I recently spent a powerful afternoon with a team of powerful women — staff members and team leaders of the new LIVESTRONG at the YMCA program. They had just “graduated” their first class members, which was the launch of a whole new and ever-so-important program to support cancer survivors in their ongoing body/mind/spirit healing.
As a cancer survivor myself, and having worked with many, many clients (and friends and family members) as they navigated their cancer healing journeys, I have come to learn how essential it is to have support during the oft-neglected re-entry phase.
So often, those dealing with the cancer experience receive overwhelming support during the initial phases of diagnosis shock and treatment, but once declared “done” or “in remission,” these same folks are often left feeling as if the party’s over and everyone’s gone home… and the “hosts” are left standing alone and exhausted in the midst of a messy aftermath, which is now theirs alone to deal with.
To complicate things further, the person standing there most often has a very shaky sense of who they even are anymore!
You don’t go through a life-threatening illness without coming out a changed person. This is a huge aspect of the healing journey that I feel often goes unnoticed, and therefore, for the most part, remains largely unsupported.
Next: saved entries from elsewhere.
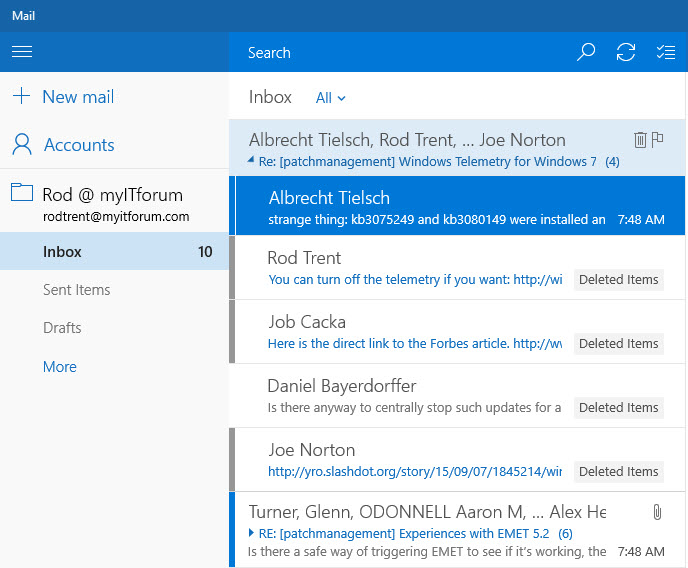Image resolution: width=688 pixels, height=568 pixels.
Task: Show more folders via More link
Action: pyautogui.click(x=60, y=367)
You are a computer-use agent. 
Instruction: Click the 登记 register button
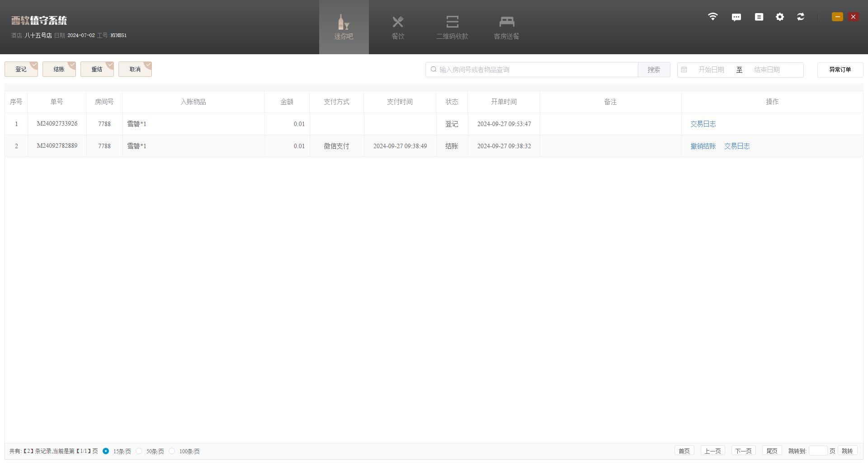click(21, 69)
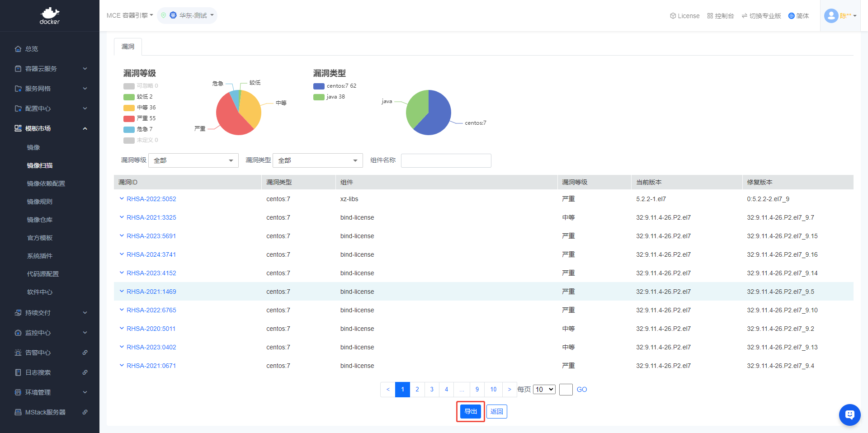The width and height of the screenshot is (868, 433).
Task: Click the user avatar icon
Action: pyautogui.click(x=831, y=16)
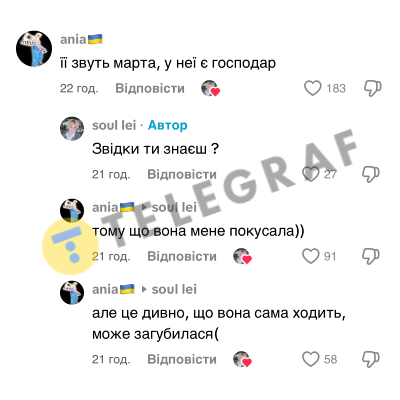Open ania avatar on the last reply
400x400 pixels.
[72, 293]
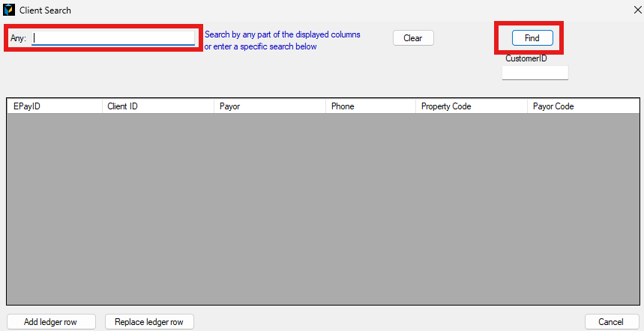644x331 pixels.
Task: Focus the Any search text field
Action: (x=112, y=37)
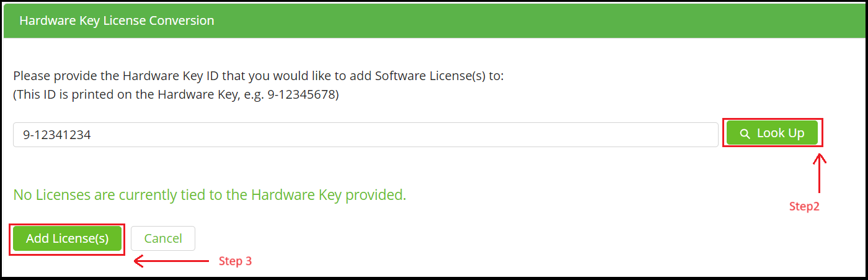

So hooray for programs like the nationwide LIVESTRONG at the YMCA program! Having support to get your physical body back in shape is extremely helpful. But more than that, having a chance to come together with others who’ve just been through a similar experience is invaluable.
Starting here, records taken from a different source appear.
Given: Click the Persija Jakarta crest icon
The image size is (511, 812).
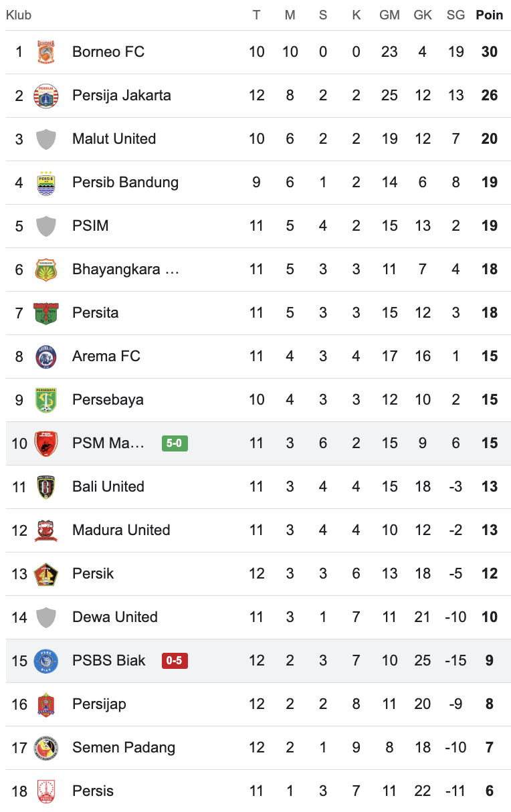Looking at the screenshot, I should [x=46, y=96].
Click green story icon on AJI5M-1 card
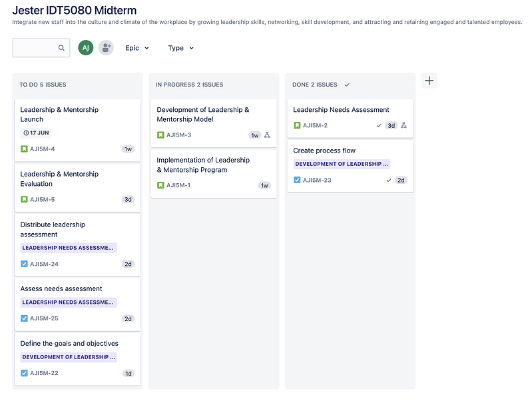The height and width of the screenshot is (405, 532). point(160,185)
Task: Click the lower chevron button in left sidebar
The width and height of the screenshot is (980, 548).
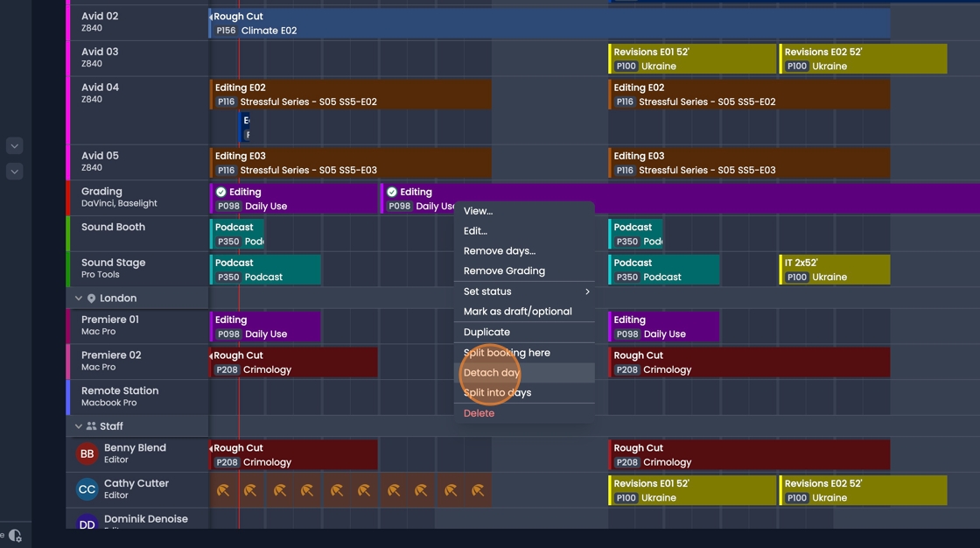Action: point(14,172)
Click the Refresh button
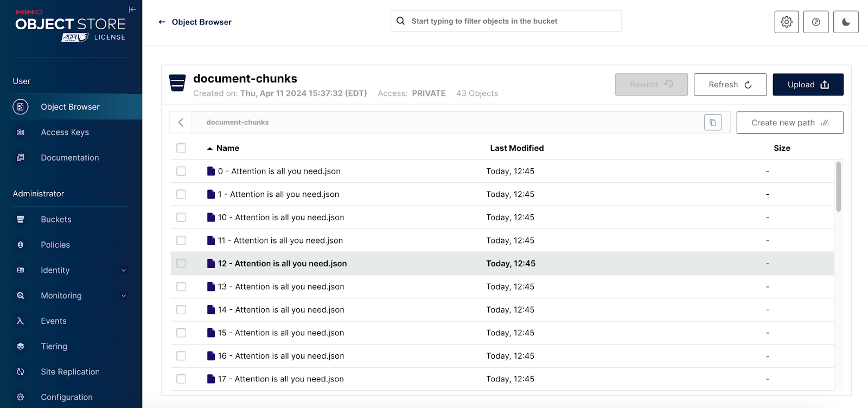The height and width of the screenshot is (408, 868). click(730, 85)
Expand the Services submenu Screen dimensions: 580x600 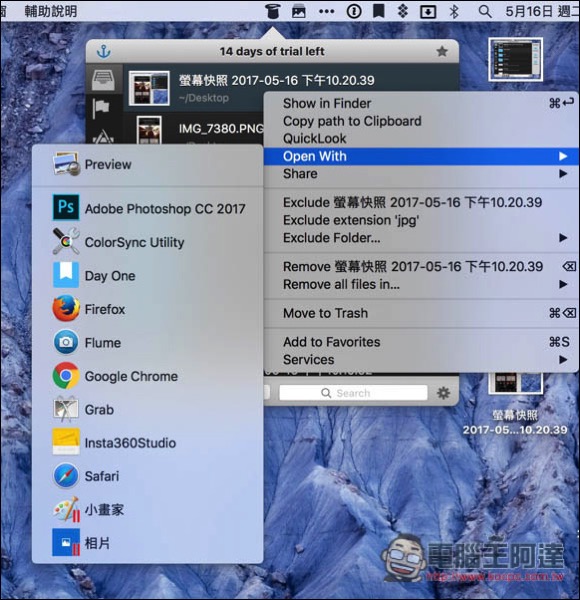tap(421, 360)
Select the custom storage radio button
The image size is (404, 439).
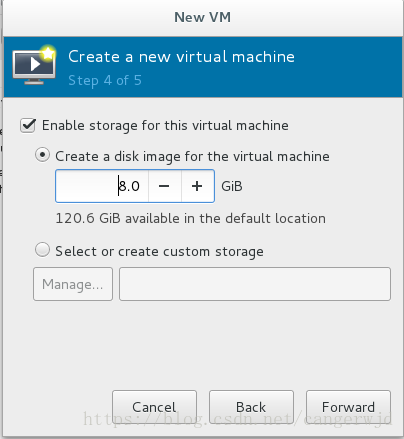click(x=42, y=250)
In the course of strengthening and renewing the body, a wonderful thing happens: You begin to realize that all those fears and self-doubts and little secret things you’ve been feeling as you lie there awake at night — like, perhaps, an unnamable sense of shame — are not weird, or wrong, or even unique; that others share the same or similar feelings. And whata relief it is to bring them into the light of day in such an organic, non-threatening way. And begin to heal not only the physical body, but also the mental and emotional body, and the spirit.
To take on the challenge of guiding this process as a facilitator, to create an atmosphere in which this sort of healing can happen in its own unique-to-every person-and-every-group way, takes courage. As a
counselor/healer/facilitator, I know how difficult it can be sometimes to just
keep showing up, prepared as possible on one level yet, most importantly, knowing the best preparation you can make is in learning how to let go and let a Higher Power guide the process.
So, it was such a joy and privilege to watch this group of women take on this awesome and sometimes overwhelming project, give it their all, learn by doing, and have their hearts expand exponentially as they connected with the lovely people in their inaugural group. As much as they gave and helped change the lives of the participants, it was obvious that they received at least that much from their charges. And these ladies are forever changed.
They came out to The Healing Sanctuary the day after graduating their first group in order to take a break and integrate their experience. We talked a bit, raised a toast, and then retired to my session room, where we shared a renewing hour or so of guided meditation and crystal singing bowls. Prayer and intention, vibratory resonance and a little Magic came together to “heal the healers” in a lovely and powerful way.
That evening, I received an email from Kari Porter, senior director of the Healthy Living Program at the Eugene YMCA:
“I can’t thank you enough for this lovely afternoon. It was a true treat for this team of women to come together, away from our work and take the time to relax, reflect, re-build, renew, let go… Your home and sanctuary is an amazing space. Thank you for welcoming us in and for opening your heart to us.”
And thank you all for further opening mine. We are, indeed, all in this together.